AUFGABE A - Wer war laut dem Text zum Befangenheitsantrag bei der zweiten Sitzungsunterbrechung anwesend? Zähl alle genannten Personen oder Gruppen auf.
AUFGABE B - Setz den Text zum Befangenheitsantrag nach seinem letzten Satz fort.

TEXTABSCHNITT -
────────────────────────────────────────

Das Bundesverfassungsgericht hat mit Beschluss vom 30. September 2020 zum Aktenzeichen 1 BvR 495/19 entschieden, dass die Zurückweisung eines Befangenheitsantrags wegen Äußerungen der abgelehnten Richter, die mittels heimlich aufgezeichneter Aufnahmen belegt werden konnten, das Recht aus Artikel 101 Absatz 1 Satz 2 GG verletzt.
Die Beschwerdeführer lehnten im Berufungsverfahren den Vorsitzenden Richter und weitere Mitglieder der Kammer des Landgerichts wegen Befangenheit ab.
Zur Begründung führten die Beschwerdeführer unter anderem aus, dass sich die Mitglieder der Kammer in dem vorangegangenen Verfahren in einer ersten Sitzungsunterbrechung in spottender Art und Weise über den Beruf des Beschwerdeführers unterhalten hätten. In einer zweiten Sitzungsunterbrechung hätten die Mitglieder der Kammer mit dem Nebenintervenienten über den Gegenstand des Verfahrens gesprochen und Ratschläge erteilt. Zur Glaubhaftmachung legten sie Niederschriften von Gesprächsaufzeichnungen vor, die sie ohne Zustimmung der übrigen Anwesenden in den zwei Sitzungsunterbrechungen im Gerichtssaal gefertigt hatten. Während beider Sitzungsunterbrechungen seien neben den Mitgliedern der Kammer zwei Schüler oder Studenten anwesend gewesen, in der zweiten Unterbrechung neben weiteren Personen auch der Nebenintervenient.

────────────────────────────────────────

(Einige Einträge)
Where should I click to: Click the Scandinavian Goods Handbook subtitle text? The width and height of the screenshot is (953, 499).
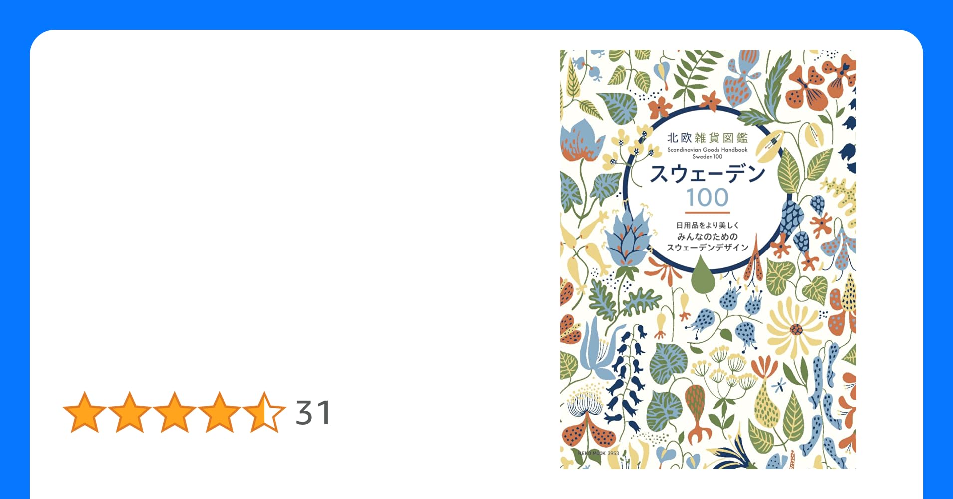pos(707,150)
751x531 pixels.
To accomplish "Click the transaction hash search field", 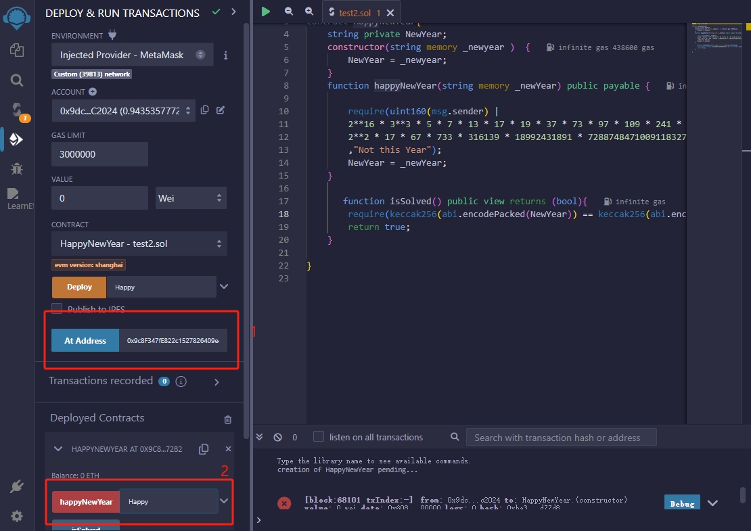I will [561, 438].
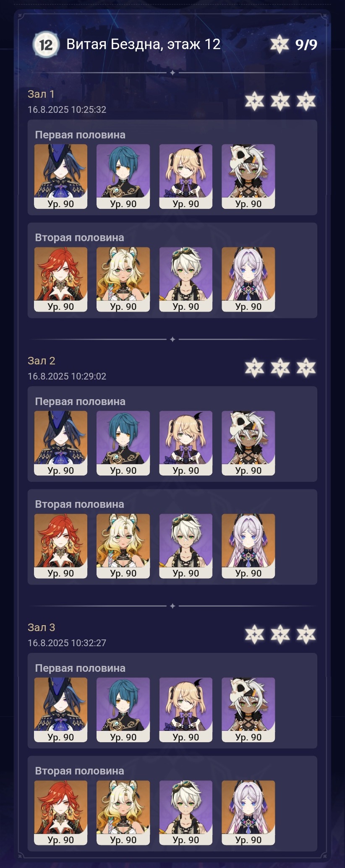The image size is (345, 868).
Task: Click the middle star of Зал 3
Action: (x=280, y=634)
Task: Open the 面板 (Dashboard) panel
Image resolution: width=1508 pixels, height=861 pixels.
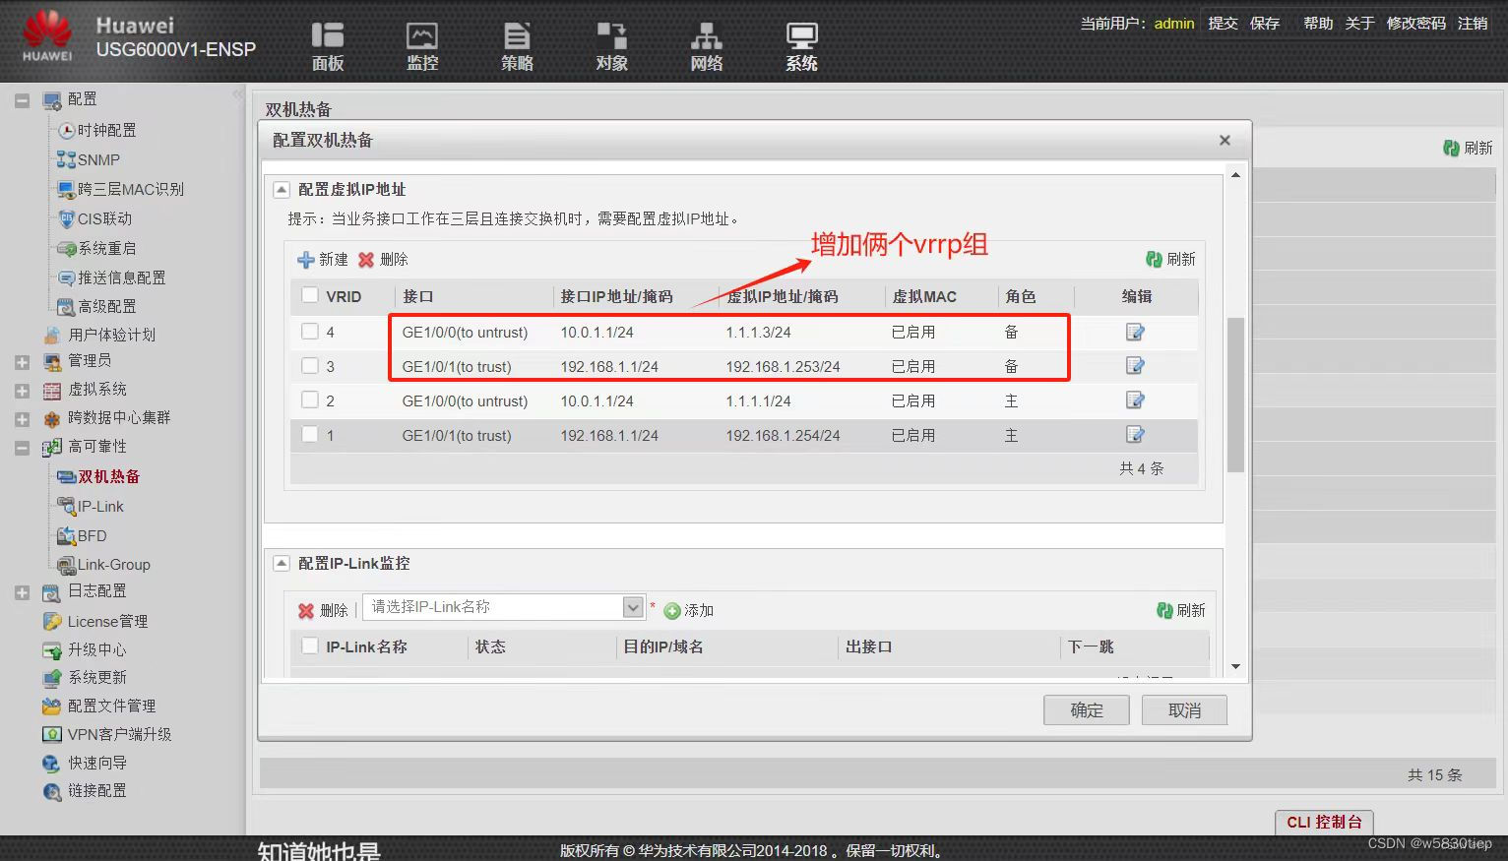Action: click(x=328, y=45)
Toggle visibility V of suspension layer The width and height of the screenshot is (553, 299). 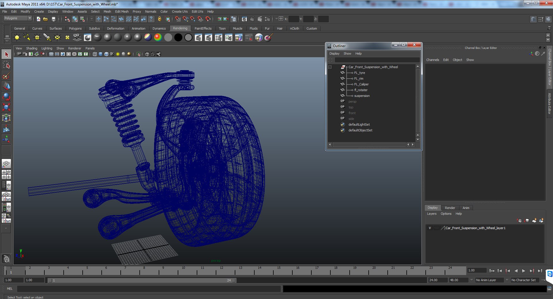point(430,228)
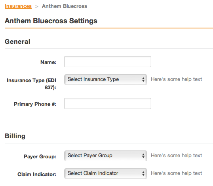Click the Anthem Bluecross breadcrumb item
Image resolution: width=213 pixels, height=186 pixels.
pyautogui.click(x=65, y=6)
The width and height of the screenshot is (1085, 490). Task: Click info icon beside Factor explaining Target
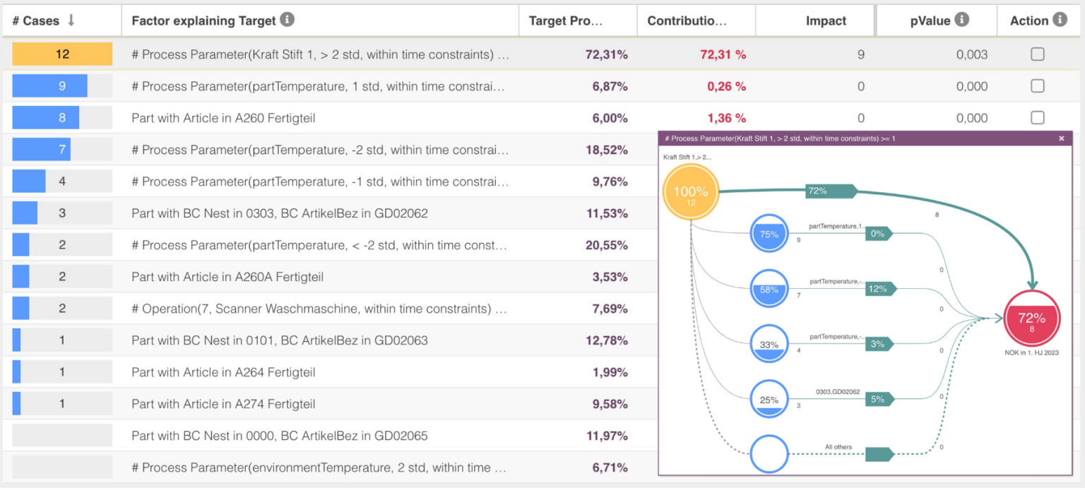(x=287, y=20)
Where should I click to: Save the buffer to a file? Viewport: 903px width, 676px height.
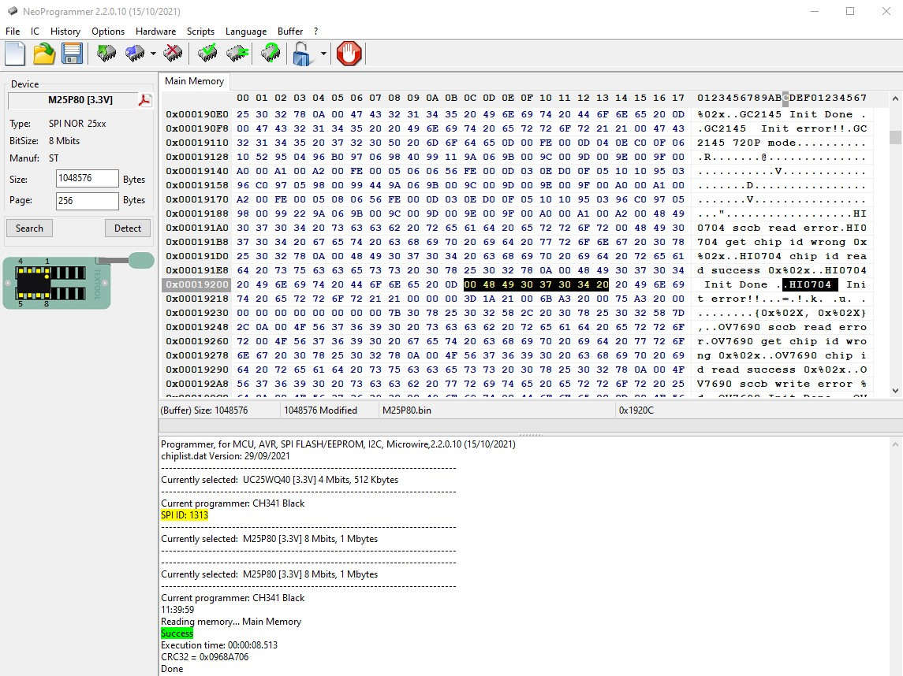click(71, 54)
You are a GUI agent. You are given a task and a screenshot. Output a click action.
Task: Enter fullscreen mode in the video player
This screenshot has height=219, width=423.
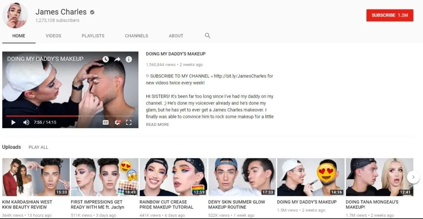pos(128,123)
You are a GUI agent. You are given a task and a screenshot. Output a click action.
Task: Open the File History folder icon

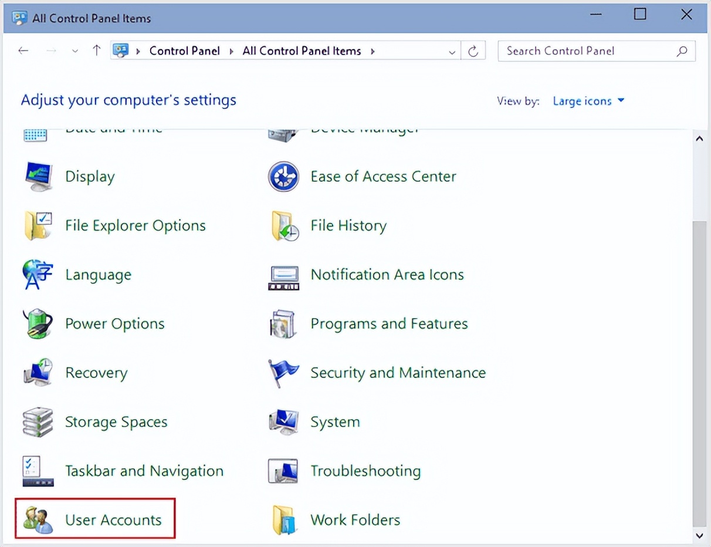coord(285,226)
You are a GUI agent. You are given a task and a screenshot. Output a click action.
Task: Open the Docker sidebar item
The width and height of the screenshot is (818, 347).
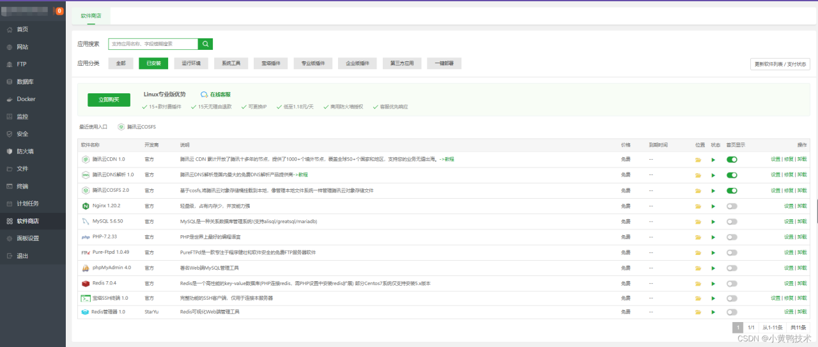tap(26, 99)
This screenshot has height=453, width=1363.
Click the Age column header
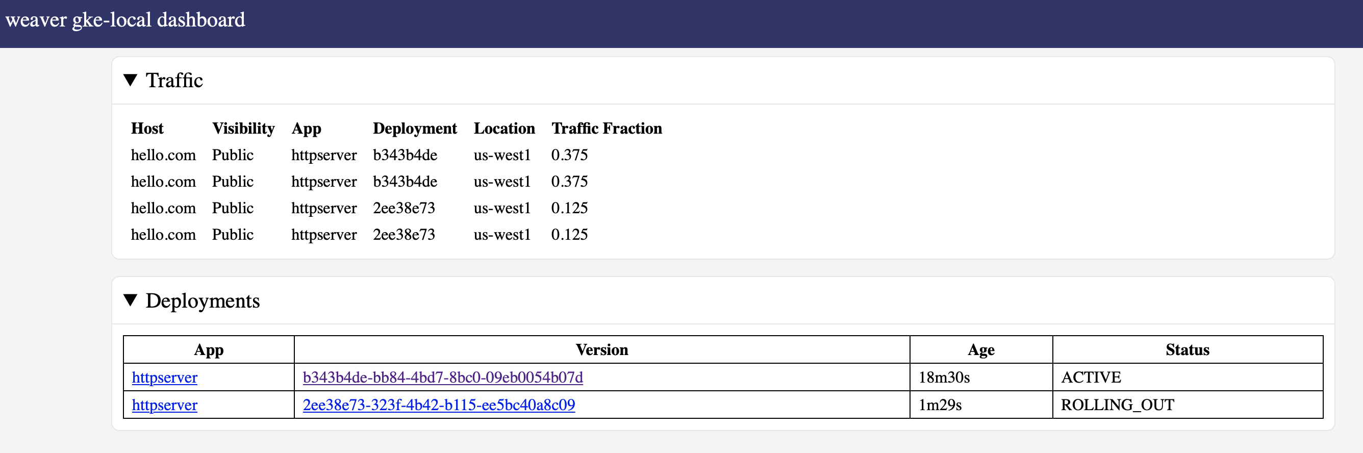point(981,350)

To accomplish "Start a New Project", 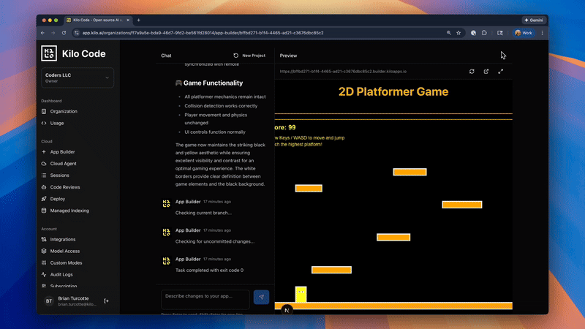I will point(249,56).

────────────────────────────────────────

ERGEBNIS A - die Mitglieder der Kammer, zwei Schüler oder Studenten, weitere Personen, der Nebenintervenient

ERGEBNIS B -
Die als befangen ablehnten Richter gaben in ihren dienstlichen Erklärungen an, sich an keine Einzelheiten der mündlichen Verhandlung in dem vorangegangenen Verfahren zu erinnern.
Eine Entziehung des gesetzlichen Richters im Sinne von Art. 101 Abs. 1 Satz 2 GG durch die Rechtsprechung, der auch die Handhabung des Ablehnungsrechts im Einzelfall obliegt, kann allerdings nicht in jeder fehlerhaften Rechtsanwendung gesehen werden. Die Grenzen zum Verfassungsverstoß sind aber jedenfalls dann überschritten, wenn die Auslegung einer Zuständigkeitsnorm oder ihre Handhabung im Einzelfall willkürlich oder offensichtlich unhaltbar sind oder wenn die richterliche Entscheidung Bedeutung und Tragweite der Verfassungsgarantie des Art. 101 Abs. 1 Satz 2 GG grundlegend verkennt.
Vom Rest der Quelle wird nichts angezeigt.